The unit, led by Vice President JD Vance, was created by a March executive order and is tasked with rooting out waste, fraud and abuse across federal benefits programs.
GSA said in a press release that it is “uniquely positioned to help the Task Force detect irregularities, accelerate investigations, and safeguard taxpayer dollars,” with members of the anti-fraud unit “now leveraging GSA’s unmatched reach in acquisition, shared services, technology modernization, and federal real estate.”
Although the order establishing the task force emphasized efforts to identify federal benefits fraud, GSA said it will support the unit’s work by identifying waste, fraud and abuse across government contracting programs.
“GSA sits at the center of the federal acquisition and contracting ecosystem, making us a critical force in the fight against fraud,” GSA Administrator Edward Forst said in a statement, adding that the agency “will bring advanced analytical capabilities, investigative support, and cross-government coordination to help expose high-risk fraud patterns and stop bad actors from exploiting taxpayer-funded systems.”
Trump’s directive establishing the task force also granted it the authority to withhold funds from states and local jurisdictions “that do not have adequate anti-fraud requirements.”
The effort has been clouded by allegations of political bias, however, with the order creating the unit notably calling out Democrat-led states and accusing public officials of intentionally failing to police benefits programs so migrants crossing the U.S.-Mexico border can receive assistance.

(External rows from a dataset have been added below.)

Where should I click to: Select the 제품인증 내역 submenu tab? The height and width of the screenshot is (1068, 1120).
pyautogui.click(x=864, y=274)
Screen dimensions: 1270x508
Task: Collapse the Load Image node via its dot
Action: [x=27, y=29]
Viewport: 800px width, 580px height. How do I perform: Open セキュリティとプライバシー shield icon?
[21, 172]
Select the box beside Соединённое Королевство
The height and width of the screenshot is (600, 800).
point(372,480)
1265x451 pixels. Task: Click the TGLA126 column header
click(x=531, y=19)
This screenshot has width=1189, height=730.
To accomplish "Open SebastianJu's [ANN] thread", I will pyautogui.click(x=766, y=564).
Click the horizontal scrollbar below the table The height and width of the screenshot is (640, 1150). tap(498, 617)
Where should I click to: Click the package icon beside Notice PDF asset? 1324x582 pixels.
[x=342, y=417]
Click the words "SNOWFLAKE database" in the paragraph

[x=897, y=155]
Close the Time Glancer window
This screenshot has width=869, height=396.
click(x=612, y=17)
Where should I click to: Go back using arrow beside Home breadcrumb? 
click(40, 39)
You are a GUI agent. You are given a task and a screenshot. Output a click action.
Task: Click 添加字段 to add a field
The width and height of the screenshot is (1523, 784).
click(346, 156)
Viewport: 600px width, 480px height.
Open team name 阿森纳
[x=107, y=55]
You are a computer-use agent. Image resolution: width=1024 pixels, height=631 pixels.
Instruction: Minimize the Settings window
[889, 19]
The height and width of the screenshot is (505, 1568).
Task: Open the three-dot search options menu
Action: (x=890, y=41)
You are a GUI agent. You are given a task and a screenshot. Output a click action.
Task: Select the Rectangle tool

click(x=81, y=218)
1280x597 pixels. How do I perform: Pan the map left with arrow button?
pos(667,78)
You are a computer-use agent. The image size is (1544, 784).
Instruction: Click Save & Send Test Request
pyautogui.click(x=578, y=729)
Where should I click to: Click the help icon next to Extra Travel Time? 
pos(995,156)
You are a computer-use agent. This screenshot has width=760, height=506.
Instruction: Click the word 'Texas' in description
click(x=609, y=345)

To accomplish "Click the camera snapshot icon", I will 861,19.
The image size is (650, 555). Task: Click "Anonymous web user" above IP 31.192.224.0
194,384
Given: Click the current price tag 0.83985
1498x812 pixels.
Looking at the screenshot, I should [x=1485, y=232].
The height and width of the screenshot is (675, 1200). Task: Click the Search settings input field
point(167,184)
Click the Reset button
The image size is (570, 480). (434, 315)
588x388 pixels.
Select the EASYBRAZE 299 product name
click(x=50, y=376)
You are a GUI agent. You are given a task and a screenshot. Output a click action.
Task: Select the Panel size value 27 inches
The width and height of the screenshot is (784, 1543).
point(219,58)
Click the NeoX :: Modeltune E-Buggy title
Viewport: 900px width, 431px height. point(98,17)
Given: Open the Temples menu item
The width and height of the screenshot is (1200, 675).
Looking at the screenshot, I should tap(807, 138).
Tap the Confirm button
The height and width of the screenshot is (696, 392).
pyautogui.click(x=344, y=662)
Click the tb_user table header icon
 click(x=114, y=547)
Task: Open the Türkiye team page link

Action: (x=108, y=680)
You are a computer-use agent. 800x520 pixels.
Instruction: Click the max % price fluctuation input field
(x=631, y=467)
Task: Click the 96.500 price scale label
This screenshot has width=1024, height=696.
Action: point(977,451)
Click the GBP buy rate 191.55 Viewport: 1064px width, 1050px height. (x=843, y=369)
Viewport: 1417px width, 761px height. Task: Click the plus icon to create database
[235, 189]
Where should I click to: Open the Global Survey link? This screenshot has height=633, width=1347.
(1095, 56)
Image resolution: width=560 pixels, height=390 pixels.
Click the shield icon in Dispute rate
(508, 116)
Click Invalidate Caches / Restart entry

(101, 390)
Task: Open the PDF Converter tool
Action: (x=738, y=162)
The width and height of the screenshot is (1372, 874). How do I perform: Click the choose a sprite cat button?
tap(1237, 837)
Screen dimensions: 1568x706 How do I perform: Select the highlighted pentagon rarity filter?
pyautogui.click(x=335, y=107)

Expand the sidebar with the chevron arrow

Vance said earlier this month the unit was “deferring” $1.3 billion in Medicaid reimbursements to California and threatened to withhold payments from other states if they do not adequately enhance their efforts to combat fraud in federal benefits programs. That came after the White House kicked off its anti-fraud push in February by announcing that it was withholding over $240 million in Medicaid funds from Minnesota following claims about the misuse of funds in the state’s social services programs.